By documenting and analyzing your organization’s incidents, you can ensure your cyber security program continuously improves and adapts to the ever-evolving cyber security landscape.
Developing an Effective Incident Response Playbook
Now you know the key components to include in your incident response playbook, let’s look at how you can develop an effective playbook for your organization.
Step 1: Establish Which Security Teams Will Use Your Incident Response Playbook
The first step in playbook development is deciding what security teams will use it. You may have one playbook designed for your SOC team and another for your DFIR team. On the other hand, you may choose to create incident response playbooks based on the nature of the incident and have both teams use the same playbook.
A clear picture of who the playbook is for will help you define its objectives and incident response procedures based on the team’s expertise.
Step 2: Define Clear Objectives and Goals
Once you have established who will use your incident response playbook, you need to define the objectives and goals of your playbook. These describe the playbook’s scope and will help you detail how the playbook is used.
Step 3: Conduct a Risk Assessment
With the scope of the playbook determined, you can move on to conducting a risk assessment of your organization.
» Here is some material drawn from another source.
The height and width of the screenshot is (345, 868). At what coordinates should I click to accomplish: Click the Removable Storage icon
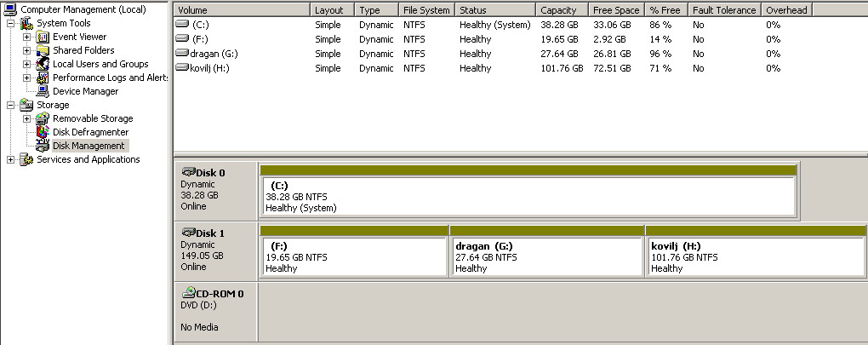tap(43, 118)
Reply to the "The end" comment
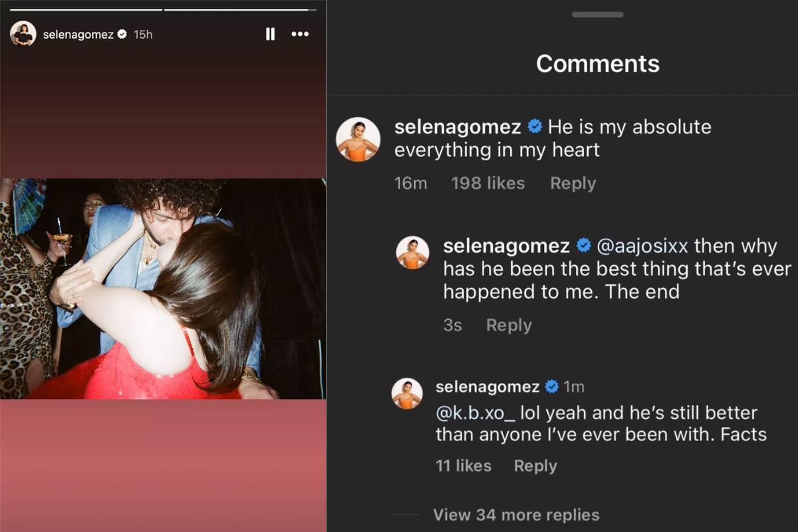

This involves identifying your organization’s threats and the risks you must mitigate. By identifying these threats, you can prioritize the assets you need to allocate resources to protect and the key incident response tasks that must be performed if they come under attack.
Step 4: Map Incident Response Procedures
Incident response procedures are the main part of any playbook. They provide a step-by-step guide to handling an incident, from the detection and analysis phase to the post-incident phase.
Your incident response procedures should look like a cooking recipe with the tools and resources required to respond to an incident listed first and then details about the tasks that must be completed to respond to an incident. They should also detail any dependencies the playbook user may need to rely on or communication/escalation channels they may need to use.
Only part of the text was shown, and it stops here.